Although the 2019 Alabama Crimson Tide will be remembered for missing out on the College Football Playoff, the transition at quarterback from Tua Tagovailoa to Mac Jones will not be pinpointed as a reason why.
Jones hasn't produced the same dizzying numbers that Tagovailoa provided until a dislocated hip at Mississippi State ended his season, but the difference has not been severe. A 6-foot-2, 205-pound redshirt sophomore from Jacksonville, Florida, Jones has completed 81 of 116 passes (69.8%) for 1,176 yards with 11 touchdowns and three interceptions entering the Citrus Bowl against Michigan on New Year's Day in Orlando.
In his three career starts — against Arkansas, Western Carolina and Auburn — Alabama averaged 505 offensive yards, a number that could have been higher had the Tide not eased up after staking a 48-0 lead over Arkansas early in the third quarter. Jones led Alabama to 515 yards at Auburn late last month, but an Iron Bowl featuring nine lead changes left the Tide on the short end of a 48-45 thriller.
"There are a lot of things to learn from that, but I'm really looking forward," Jones said this week in a news conference. "Obviously it didn't go the way we wanted, but we're always focused on that next play and that next game. We still have one game left to show people that we can finish, even though it's not a playoff game."
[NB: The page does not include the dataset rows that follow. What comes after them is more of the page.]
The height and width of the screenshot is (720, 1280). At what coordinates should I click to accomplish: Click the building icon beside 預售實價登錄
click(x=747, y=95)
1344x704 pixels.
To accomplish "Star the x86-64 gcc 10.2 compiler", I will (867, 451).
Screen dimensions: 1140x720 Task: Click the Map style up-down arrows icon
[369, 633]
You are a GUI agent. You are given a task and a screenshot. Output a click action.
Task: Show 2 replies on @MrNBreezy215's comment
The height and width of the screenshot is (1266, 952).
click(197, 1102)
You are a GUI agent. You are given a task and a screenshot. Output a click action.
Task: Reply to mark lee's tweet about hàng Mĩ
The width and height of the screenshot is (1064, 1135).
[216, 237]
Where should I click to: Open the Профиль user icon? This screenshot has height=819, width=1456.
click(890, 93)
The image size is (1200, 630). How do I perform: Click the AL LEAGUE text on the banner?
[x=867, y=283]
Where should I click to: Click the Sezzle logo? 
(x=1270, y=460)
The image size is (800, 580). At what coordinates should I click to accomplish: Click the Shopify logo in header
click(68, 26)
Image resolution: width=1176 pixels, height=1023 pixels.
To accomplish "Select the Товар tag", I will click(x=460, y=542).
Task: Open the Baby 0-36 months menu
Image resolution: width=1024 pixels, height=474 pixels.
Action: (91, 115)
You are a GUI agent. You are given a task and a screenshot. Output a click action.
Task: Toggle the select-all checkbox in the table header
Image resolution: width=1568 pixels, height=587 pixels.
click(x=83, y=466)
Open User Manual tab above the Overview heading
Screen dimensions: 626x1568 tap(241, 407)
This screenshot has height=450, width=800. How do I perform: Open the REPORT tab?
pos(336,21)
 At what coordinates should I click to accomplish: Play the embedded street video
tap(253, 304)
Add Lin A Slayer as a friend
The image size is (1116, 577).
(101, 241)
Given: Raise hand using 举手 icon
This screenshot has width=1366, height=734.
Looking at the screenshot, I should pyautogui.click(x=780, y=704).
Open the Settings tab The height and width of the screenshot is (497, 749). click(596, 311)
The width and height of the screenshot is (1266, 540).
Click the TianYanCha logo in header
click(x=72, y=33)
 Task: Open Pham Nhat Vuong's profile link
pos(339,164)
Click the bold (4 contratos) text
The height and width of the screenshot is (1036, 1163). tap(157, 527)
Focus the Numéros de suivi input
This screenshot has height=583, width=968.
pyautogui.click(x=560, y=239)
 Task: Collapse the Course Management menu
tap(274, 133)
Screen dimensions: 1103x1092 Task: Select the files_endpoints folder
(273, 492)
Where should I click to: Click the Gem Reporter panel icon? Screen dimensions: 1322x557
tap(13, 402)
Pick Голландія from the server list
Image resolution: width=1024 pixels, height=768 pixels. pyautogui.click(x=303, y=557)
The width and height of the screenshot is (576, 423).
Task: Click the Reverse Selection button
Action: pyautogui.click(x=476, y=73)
Jones passed for 335 yards and four touchdowns in the Iron Bowl, but he threw two interceptions that were returned for touchdowns by Smoke Monday and Zakoby McClain, who took his back 100 yards. After that contest, Jones quickly said "that's on me" when asked about the turnovers, but coach Nick Saban was just as quick to praise his quarterback.
"Overall he did a really, really good job in the game," Saban said.
Once Alabama's 10-2 regular season was sealed, conversation turned to a Southeastern Conference championship game between LSU and Georgia and then a four-team playoff consisting of LSU, Ohio State, Clemson and Oklahoma. Last weekend, while LSU quarterback Joe Burrow was winning the Heisman Trophy in a landslide, Jones quietly graduated after less than three years and now will work on a master's degree in sports hospitality, which used to be called sports management.
Jones attained his undergraduate degree with a 4.0 grade point average.
"Our academic staff does a good job of pushing us through quickly, but in a good way," Jones said. "Three years gives you the opportunity to get more degrees. My master's program will be one year, and then you can go to another master's program, and the more degrees, the better.
"You might as well take advantage of it. Football is the main thing, but getting as many degrees as you can can't hurt."
Jones is targeting a master's in marketing after attaining one in sports hospitality.
Alabama is wrapping up its on-campus practices before taking Monday through Wednesday off and reconvening after Christmas in Orlando. Jones should have his full arsenal of weapons, with running back Najee Harris and receivers Jerry Jeudy, Henry Ruggs III and DeVonta Smith each choosing to play in his first bowl game with no bearing on the national championship.
Which may be the biggest compliment Jones could have received.
"They're team guys," Jones said. "They want to play in every game and do the best for themselves, their families and their teammates. There was no doubt those guys were going to play, and it's exciting."
Alabama fifth-year senior inside linebacker Joshua McMillon, who suffered a season-ending knee injury during the first August scrimmage, announced via social media that he has received a sixth year of eligibility from the NCAA. McMillon has not announced whether he will return to Tuscaloosa.